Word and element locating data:
_____

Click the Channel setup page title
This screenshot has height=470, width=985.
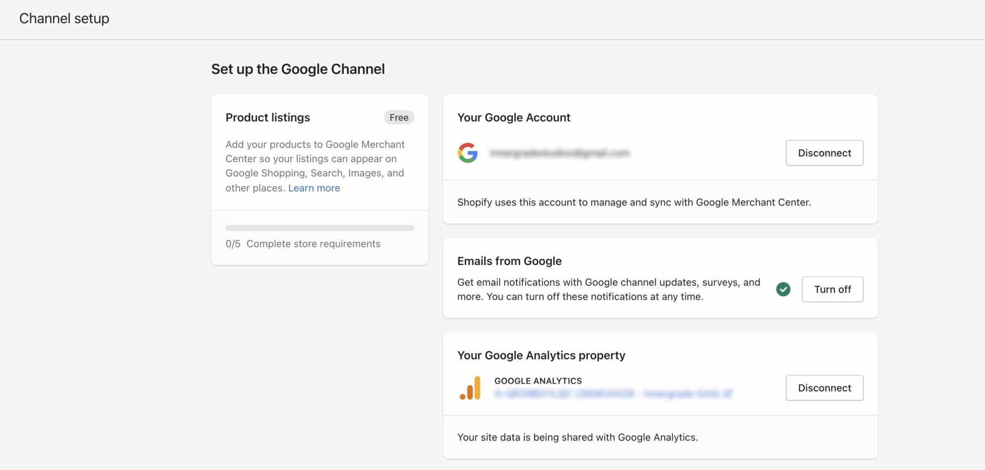64,18
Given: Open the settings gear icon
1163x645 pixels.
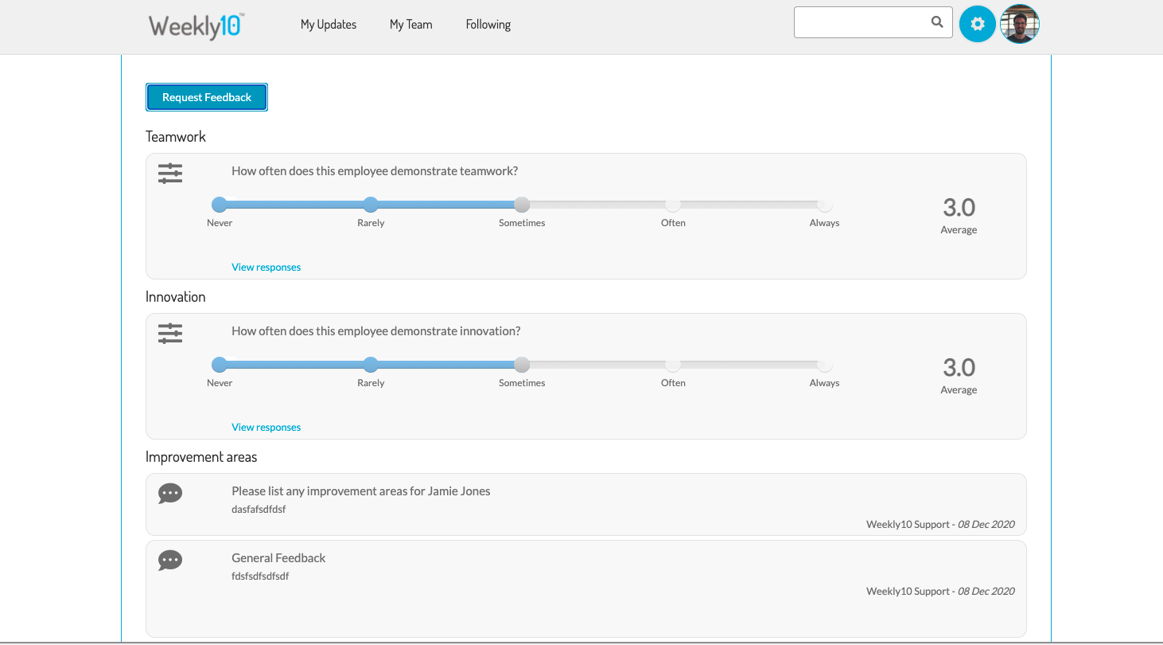Looking at the screenshot, I should pyautogui.click(x=977, y=24).
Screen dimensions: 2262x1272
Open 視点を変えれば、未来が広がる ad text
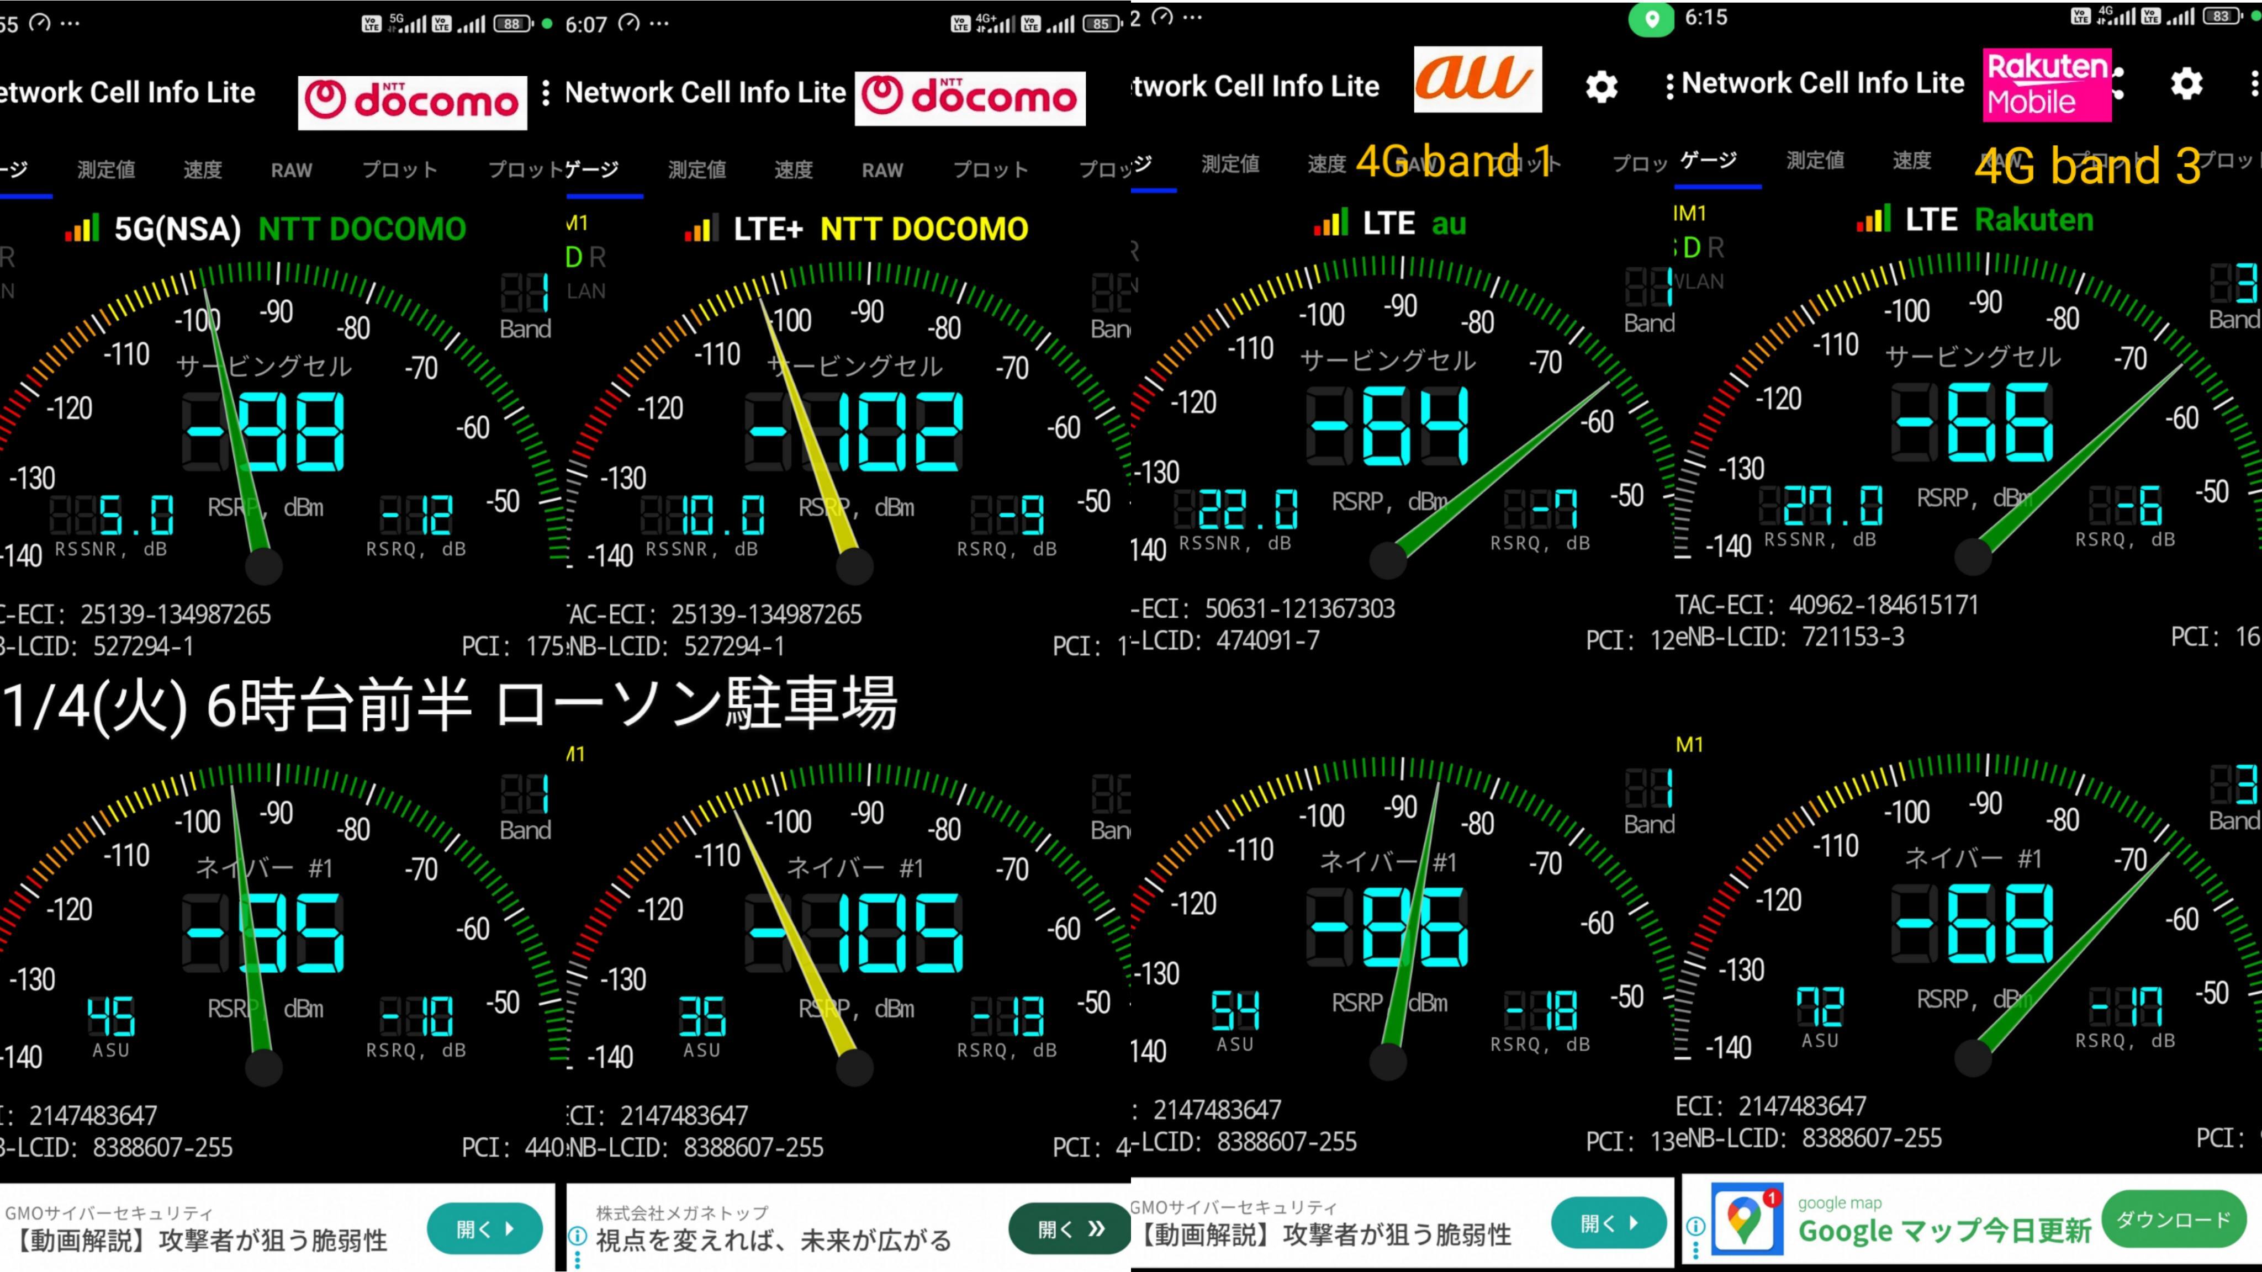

_____

* Do this *
Copy every line of the items above word for word, leaving out the pictures.

* Result of the exercise *
Click the Channel setup page title
This screenshot has height=470, width=985.
64,18
Given: Open the settings gear icon
1163x645 pixels.
Looking at the screenshot, I should pyautogui.click(x=977, y=24).
Screen dimensions: 2262x1272
Open 視点を変えれば、未来が広がる ad text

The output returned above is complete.